Big data processing

You can develop jobs that exchange data with big data sources. These examples show how you can access files on the Hadoop Distributed File System (HDFS) and augment data with Hadoop-based analytics.

Access data on HDFS

You can access files on HDFS. This sample job accesses orders from HDFS files by using the Big Data File stage. The job uses a Transformer stage to select a subset of the orders, combines the orders with order details, and writes the ordered items to subsequent HDFS files. You can deploy this job directly in InfoSphere® DataStage®, which provides massive scalability by running jobs on the InfoSphere Information Server parallel engine. Alternatively, you can use IBM® InfoSphere DataStage Balanced Optimization to process this logic within the Hadoop cluster. The job logic is then represented as MapReduce scripting.

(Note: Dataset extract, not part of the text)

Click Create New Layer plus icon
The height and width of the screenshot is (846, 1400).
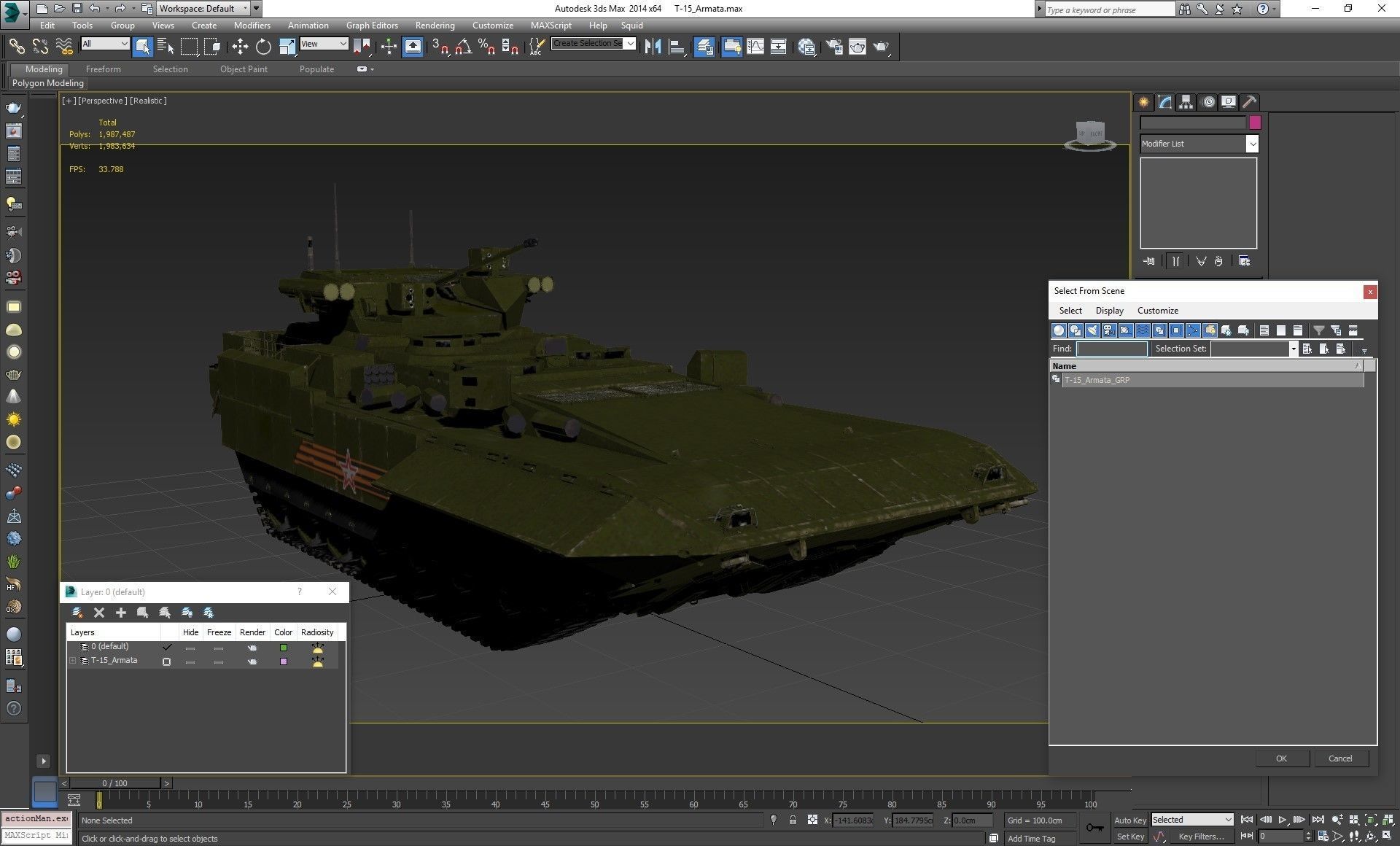click(121, 613)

Figure 1. Access data on HDFS
The figure shows a job that accesses input data by using Big Data File stages and processes the data by using a Transformer stage and a Join stage. The job loads the data to another Big Data File stage.

Augment data with Hadoop-based analytics

You can augment data in a data warehouse with Hadoop-based analytical results. This sample job moves the analytical data from a Hive data warehouse system to a Netezza® data warehouse.

The Hive stage runs on top of the Java™ Integration stage and provides a Hive connector for InfoSphere DataStage.

Figure 2. Augmenting data with Hadoop-based analytics
The figure shows a job that extracts data from a Hive warehouse system and loads it to a Netezza data warehouse by using a Netezza Connector stage.